Defining Ligand Flexibility
✽ Set Root of Torsion Tree:
✽ By interactively picking, or
✽ Automatically.
✽ Smallest ‘largest sub-tree’.
✽ Interactively Pick Rotatable Bonds:
✽ No ‘leaves’;
✽ No bonds in rings;
✽ Can freeze:
✽ Peptide/amide/selected/all;
✽ Can set the number of active torsions that move either
the most or the fewest atoms
Setting Up Your Environment
✽ At TSRI:
✽ Modify .cshrc
✽ Change PATH & stacksize:
✽ setenv PATH (/mgl/prog/$archosv/bin:/tsri/python:$path)

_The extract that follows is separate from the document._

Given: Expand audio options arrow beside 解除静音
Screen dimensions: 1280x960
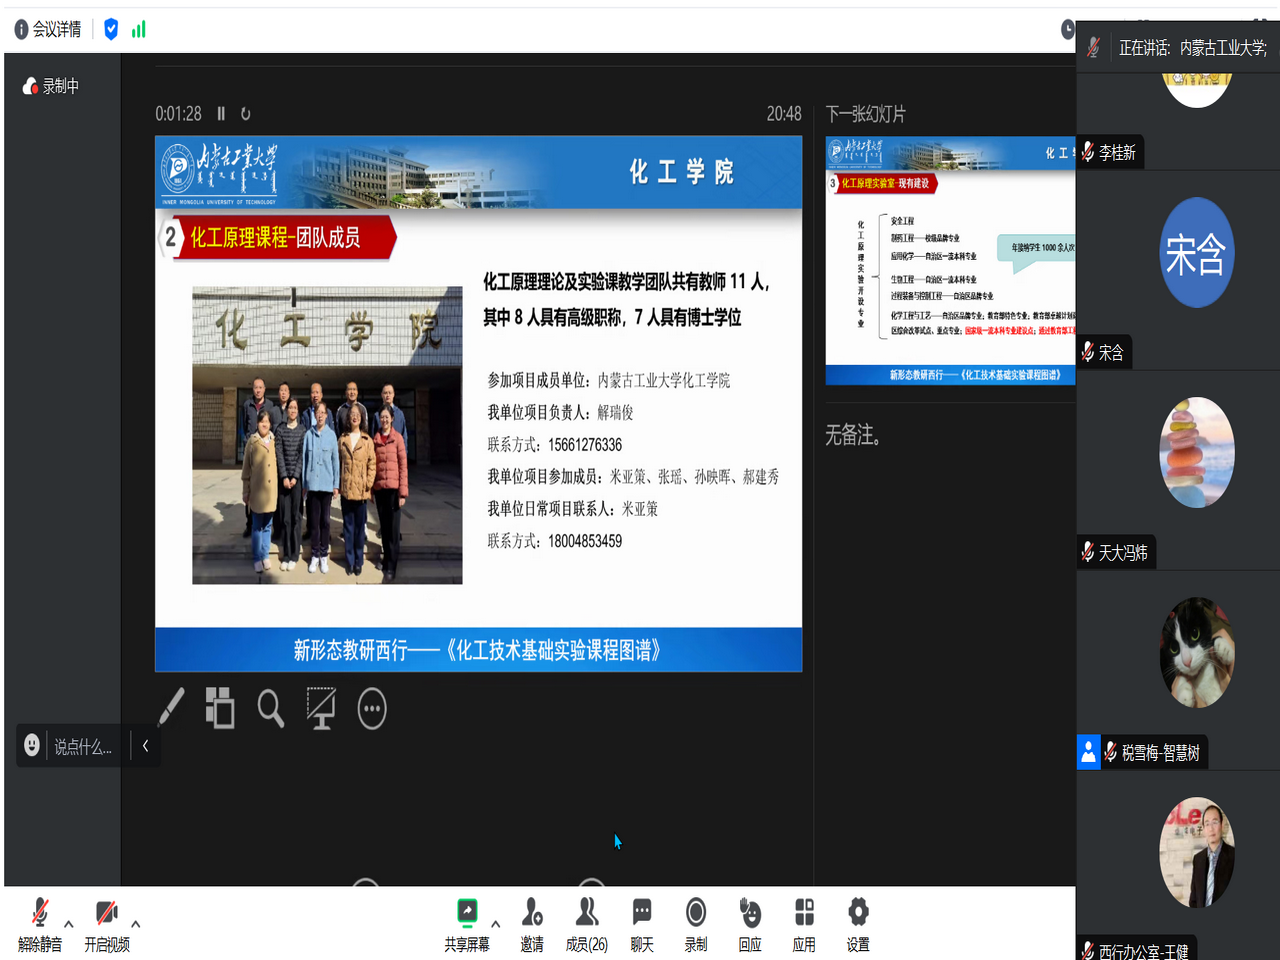Looking at the screenshot, I should [69, 924].
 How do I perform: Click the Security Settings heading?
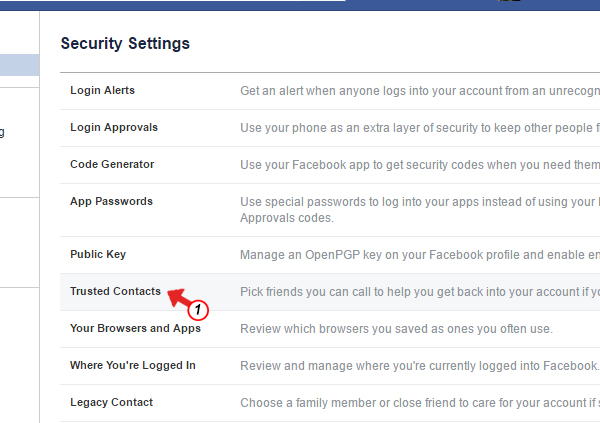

✽ % limit stacksize unlimited
✽ ADT Tutorial, every time you open a Shell or Terminal, type:
✽ % source /tsri/python/share/bin/initadtcsh
✽ To start AutoDockTools (ADT), type:
✽ % cd tutorial
✽ % adt1
✽ Web
✽ http://autodock.scripps.edu
Choose the Docking Algorithm
✽ SA.dpf — Simulated Annealing
✽ GA.dpf — Genetic Algorithm
✽ LS.dpf — Local Search
✽ Solis-Wets (SW)
✽ Pseudo Solis-Wets (pSW)
✽ GALS.dpf — Genetic Algorithm with
Local Search, i.e. Lamarckian GA
Run AutoGrid
✽ Check: Enough disk space?
✽ Maps are ASCII, but can be ~2-8MB !
✽ Start AutoGrid from the Shell:
% autogrid4 –p mol.gpf –l mol.glg &
% autogrid4 -p mol.gpf -l mol.glg ; autodock4 -p mol.dpf -l mol.dlg
✽ Follow the log file using:
% tail -f mol.glg
✽ Type <Ctrl>-C to break out of the ‘tail -f’
command
✽ Wait for “Successful Completion” before starting
AutoDock
Run AutoDock
✽ Do a test docking, ~ 25,000 evals
✽ Do a full docking, if test is OK, ~ 250,000 to
50,000,000 evals
✽ From the Shell:
✽ % autodock4 –p yourFile.dpf –l yourFile.dlg &
✽ Expected time? Size of docking log?
✽ Distributed computation
✽ At TSRI, Linux Clusters
✽ % submit.py stem 20
% recluster.py stem 20 during 3.5
Analyzing AutoDock Results
✽ In ADT, you can:
✽ Read & view a single DLG, or
✽ Read & view many DLG results files in a
single directory
✽ Re-cluster docking results by conformation
& view these
✽ Outside ADT, you can re-cluster several
DLGs
✽ Useful in distributed docking
✽ % recluster.py stem 20 [during|end] 3.5
Viewing Conformational Clusters by
RMSD
✽ List the RMSD tolerances
✽ Separated by spaces
✽ Histogram of conformational clusters
✽ Number in cluster versus lowest energy in that cluster
✽ Picking a cluster
✽ makes a list of the conformations in that cluster;
✽ set these to be the current sequence for states player.